> [Task instructions]: All of the data must be written out verbatim, with pictures excluded.

> [Data provided]:
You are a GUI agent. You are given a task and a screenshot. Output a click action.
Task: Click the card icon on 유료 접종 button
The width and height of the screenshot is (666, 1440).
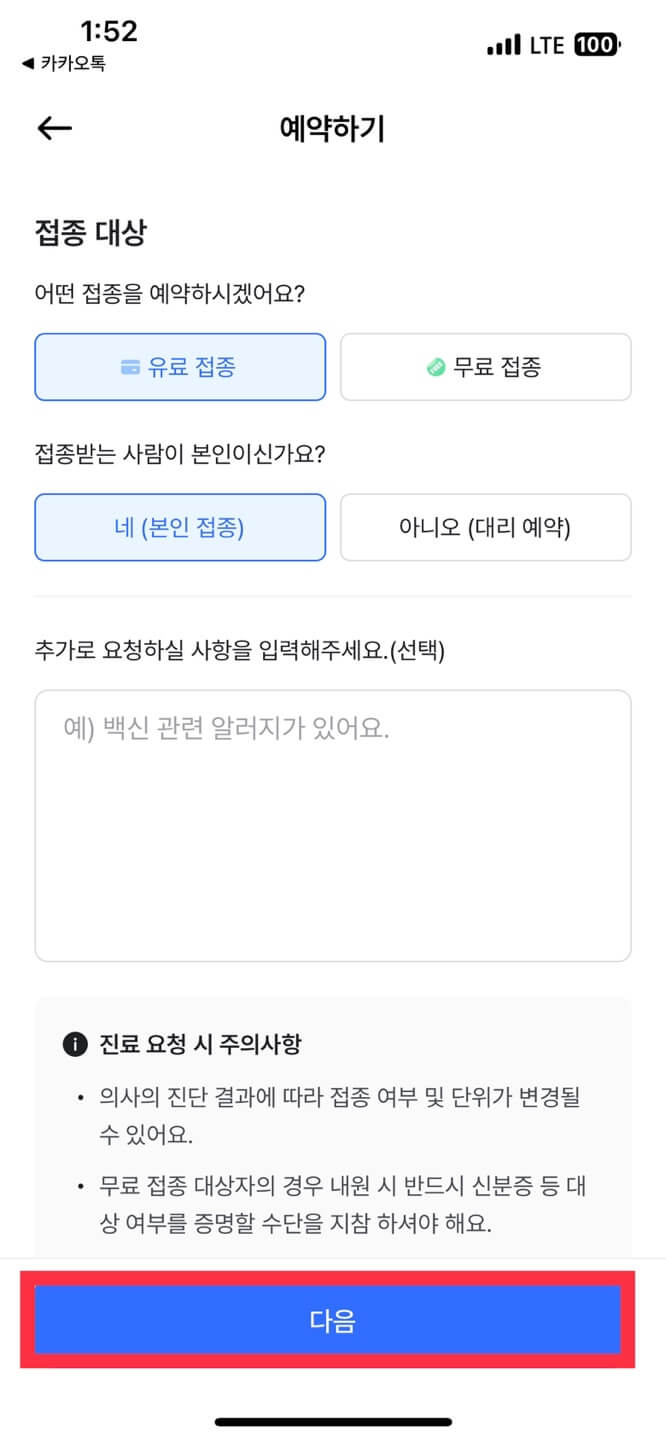pos(129,367)
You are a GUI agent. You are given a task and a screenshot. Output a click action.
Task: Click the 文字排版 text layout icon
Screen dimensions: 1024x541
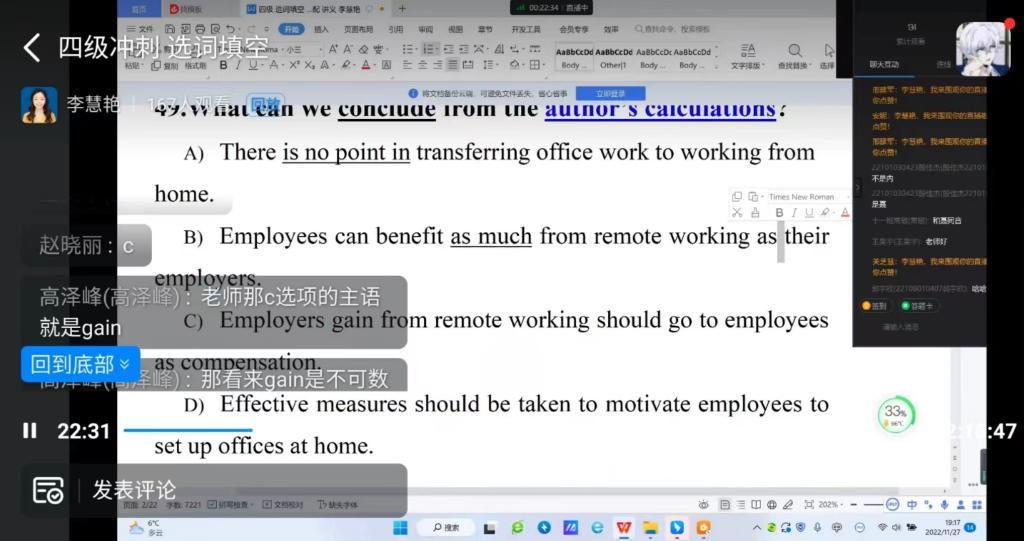tap(747, 56)
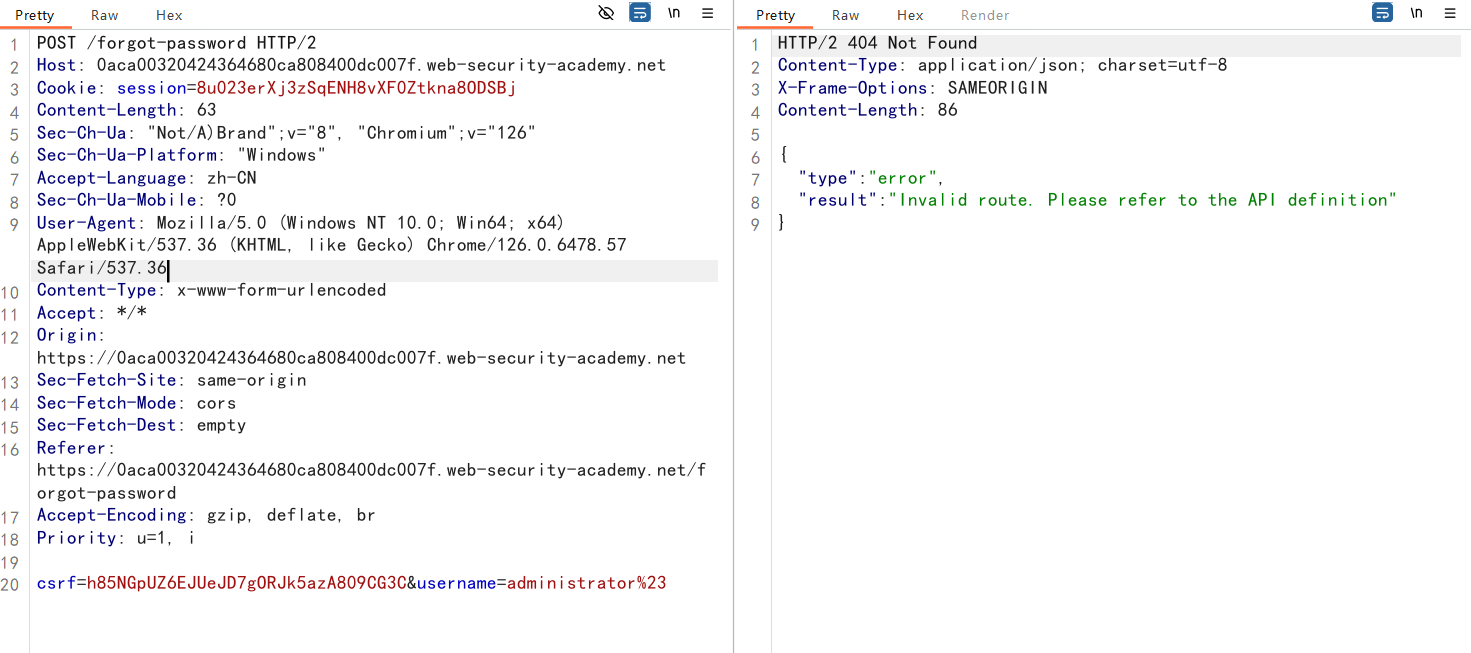
Task: Toggle response \n non-printable characters button
Action: tap(1417, 13)
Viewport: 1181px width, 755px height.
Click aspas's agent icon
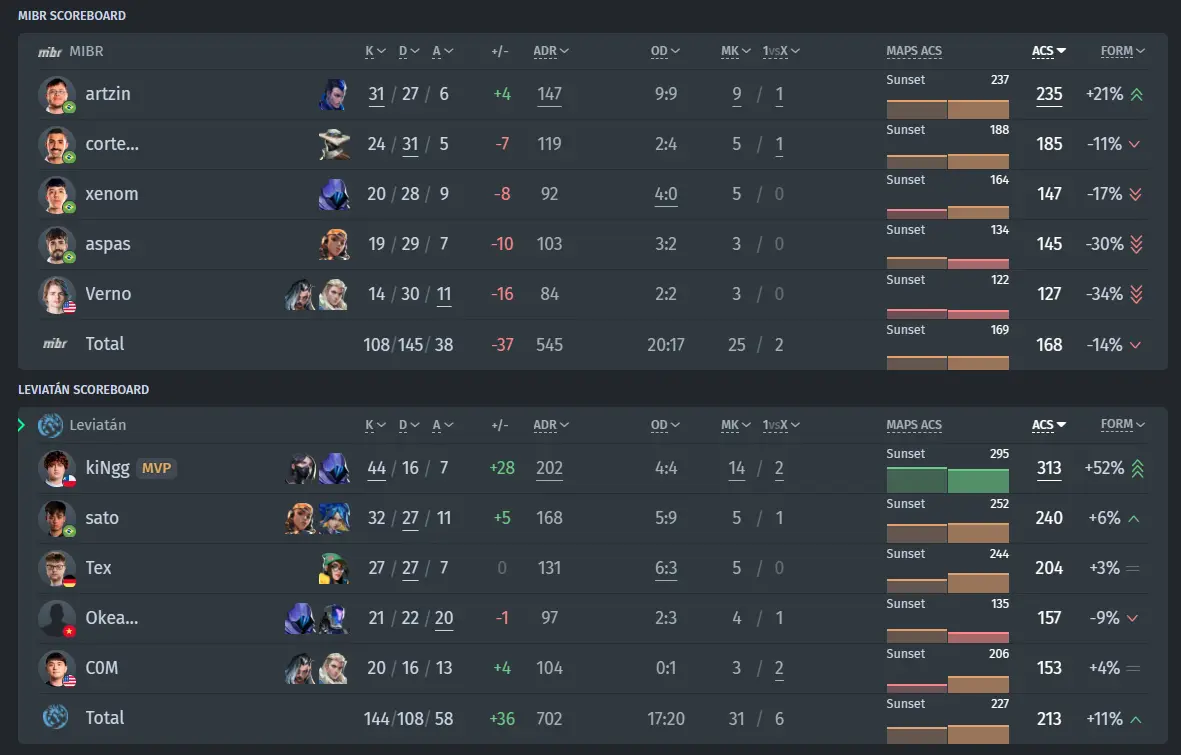[x=333, y=244]
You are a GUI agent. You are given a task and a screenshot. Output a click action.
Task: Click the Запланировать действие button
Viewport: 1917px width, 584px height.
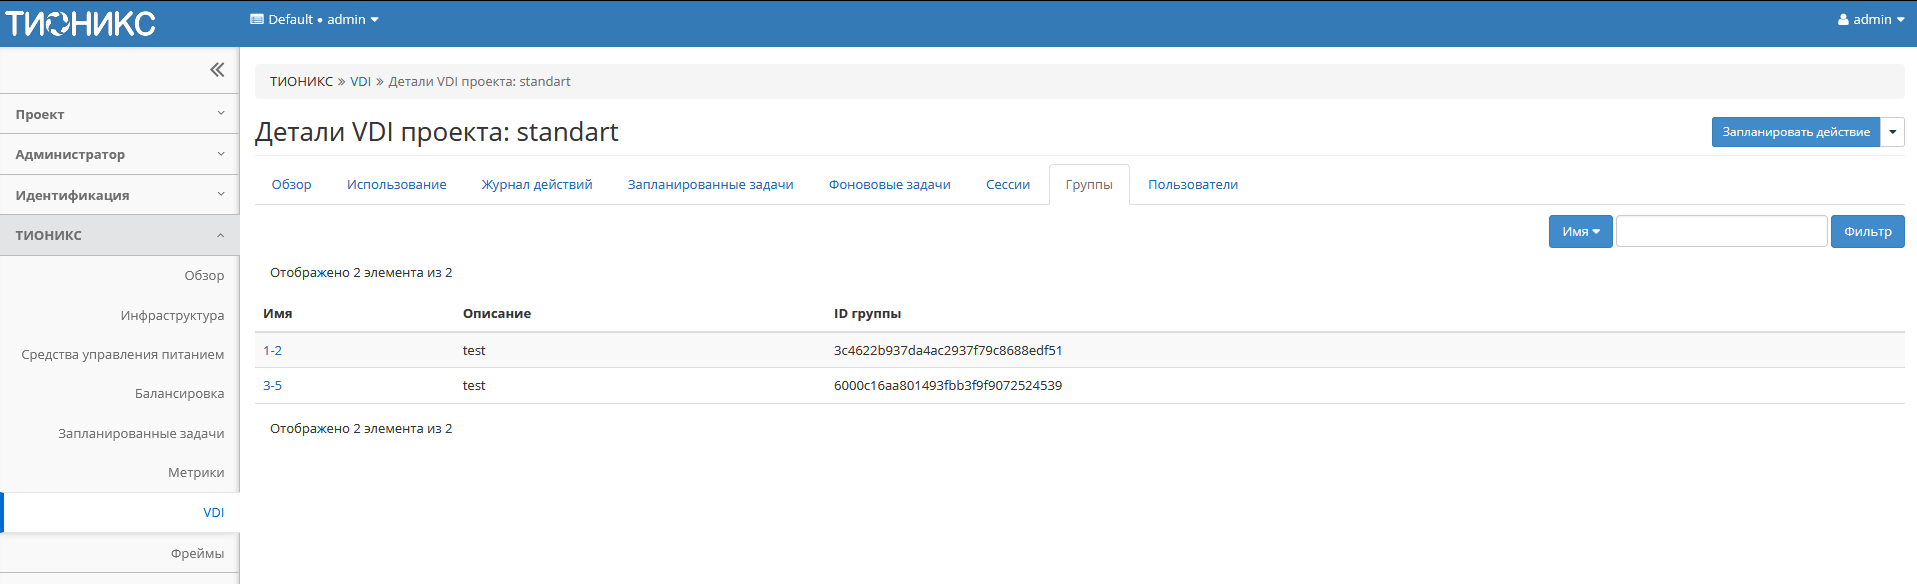click(x=1795, y=132)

> [Task output]:
You are a GUI agent. You are given a task and a screenshot. Output a click action.
Task: Click the card icon on 유료 접종 button
The width and height of the screenshot is (666, 1440).
pos(129,367)
You are a GUI agent. You are given a task and a screenshot. Output a click action.
Task: Click the 文字排版 text layout icon
Screen dimensions: 1024x541
tap(747, 56)
Task: Toggle response \n non-printable characters button
Action: tap(1417, 13)
Viewport: 1181px width, 755px height.
Click aspas's agent icon
[x=333, y=244]
You are a GUI agent. You are given a task and a screenshot. Output a click action.
Task: Click the Запланировать действие button
Viewport: 1917px width, 584px height.
click(x=1795, y=132)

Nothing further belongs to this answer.